Intro
Liquidating LP collateral is not the same as liquidating a token balance. A standard lending market can often seize collateral, sell it, and restore solvency through a relatively direct path. LP backed borrowing is more complicated. The collateral may contain multiple assets, uncollected fees, concentrated range exposure, and venue-specific exit mechanics. If a position becomes unhealthy, the protocol has to do more than trigger a sale. It has to execute a controlled unwind. That is why Avana treats liquidation as an operational problem as much as a policy problem.
Context
At the policy level, liquidation begins when a position’s accrued debt exceeds its borrowing capacity. That is the line at which the loan can no longer be considered safely collateralized. But the real work begins after that threshold is crossed. The objective is not to seize everything as quickly as possible. The objective is to restore safety with the least necessary destruction of borrower value. Avana’s liquidation design is built around that principle. It prioritizes partial intervention, fee realization first where possible, and unwind paths that reflect the structure of the underlying LP rather than treating every position as a generic asset.
Model
In practice, liquidation is a runtime sequence. First, unhealthy accounts must be detected using the same risk-adjusted collateral values that the protocol itself relies on, not raw AMM spot state.
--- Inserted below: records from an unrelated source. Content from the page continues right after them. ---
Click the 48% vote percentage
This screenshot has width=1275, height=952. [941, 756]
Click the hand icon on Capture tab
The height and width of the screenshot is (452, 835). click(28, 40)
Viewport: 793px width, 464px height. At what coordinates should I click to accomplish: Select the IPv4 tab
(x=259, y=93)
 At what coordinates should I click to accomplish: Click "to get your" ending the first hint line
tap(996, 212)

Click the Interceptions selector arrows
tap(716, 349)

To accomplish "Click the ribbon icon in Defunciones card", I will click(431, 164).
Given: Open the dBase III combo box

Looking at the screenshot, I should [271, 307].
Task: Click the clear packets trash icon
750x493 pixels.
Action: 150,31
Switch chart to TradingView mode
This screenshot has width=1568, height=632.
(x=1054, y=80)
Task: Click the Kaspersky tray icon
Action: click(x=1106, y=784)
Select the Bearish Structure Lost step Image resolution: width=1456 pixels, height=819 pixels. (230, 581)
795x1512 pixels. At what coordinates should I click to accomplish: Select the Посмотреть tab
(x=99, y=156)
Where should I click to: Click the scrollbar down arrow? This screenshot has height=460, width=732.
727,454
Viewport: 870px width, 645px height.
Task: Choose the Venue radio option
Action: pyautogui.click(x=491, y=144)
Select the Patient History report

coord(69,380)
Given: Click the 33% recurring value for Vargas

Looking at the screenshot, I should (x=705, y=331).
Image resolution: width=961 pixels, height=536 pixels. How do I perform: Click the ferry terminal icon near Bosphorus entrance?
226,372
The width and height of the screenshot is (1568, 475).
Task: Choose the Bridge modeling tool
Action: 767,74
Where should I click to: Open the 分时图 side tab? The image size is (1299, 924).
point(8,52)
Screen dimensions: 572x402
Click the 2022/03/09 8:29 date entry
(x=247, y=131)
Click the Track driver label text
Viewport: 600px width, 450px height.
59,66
Then execution liquidity must be sourced, often through a flashloan-style path, so the liquidator does not need to pre-fund the full unwind.
Value
Debt is repaid into the credit layer, the position is taken into controlled custody, claimable fees are realized where possible, and the LP is then unwound through the correct venue-specific path. Only after the underlying assets are recovered can they be routed into the debt asset, execution liquidity repaid, the liquidation premium distributed, and any residual borrower value returned. This is why LP liquidation is best understood as a controlled unwind workflow rather than a simple collateral seizure.
Risk
That distinction matters because different LP families do not share the same exit path. Fungible LPs are removed from the pool and decomposed into their underlying assets. Concentrated liquidity positions must be handled according to their actual inventory split at the time of unwind, which may be very different from what users assume if the position has moved mostly to one side. More custom or hook-based pools may require dedicated adapters before they can be considered safe enough for liquidation coverage at all. In Avana, that is not treated as an implementation footnote. It is part of the risk model. If the protocol cannot unwind a collateral type correctly, it should not pretend to support it safely.
Flow
A key principle in the design is minimal intervention. The protocol aims to restore target health rather than defaulting immediately to full liquidation. Partial liquidation is preferred because it reduces unnecessary borrower loss and limits disruption to the underlying pool. The framework computes the debt needed to restore a healthier position and targets that amount first. Full liquidation remains the fallback when solvency cannot be recovered through a smaller unwind, but it is not the starting assumption. This is one of the most important differences between a system designed around LP collateral and a system that treats liquidation as a blunt extraction event.
System
Another important principle is fees first. LP positions often contain claimable value that has not yet been realized. If fees can reduce the amount of principal that needs to be unwound, they should be used before the position is cut into more aggressively. That improves borrower outcomes and makes liquidation more economically precise. It also reflects the fact that LP positions are active financial objects, not passive token balances. A serious liquidation system should recognize the full structure of the position before it begins destroying principal.
Users
This is also why Avana Node and specialized liquidation runtimes matter. Liquidation remains permissionless, but LP collateral is harder for generic liquidators to service because the workflow is more involved. Nodes built for LP liquidation can watch active positions, refresh debt drift, index the relevant market state, simulate unwind paths, source execution liquidity, route assets correctly, and close the transaction atomically. In stressed conditions, this specialized execution layer acts as an important backstop against bad debt. The point is not to remove permissionless liquidators. The point is to make sure complex LP collateral still has reliable coverage when the market is least forgiving.
Outlook
Profitability and execution quality also matter more here than in simpler markets. Liquidators need to account for slippage, route depth, flashloan cost, and MEV exposure. Large or unusual unwinds may require private execution paths to avoid turning a recoverable liquidation into a destructive one. This is another reason Avana treats liquidation as an operator-facing discipline rather than a single function call with hidden assumptions. The policy layer may define when liquidation is allowed, but the runtime layer determines whether liquidation remains orderly in practice.
Takeaway
The broader lesson is simple. LP collateral is only credible if liquidation works under real conditions, not just in clean diagrams. A protocol has to know when a position is unhealthy, how much needs to be repaired, how to unwind the specific LP structure, how to route proceeds into the debt asset, and how to preserve borrower residual value once solvency is restored. That is the standard Avana is being built around. Liquidation should not be panic selling wrapped in smart contracts. It should be controlled resolution for an active onchain position.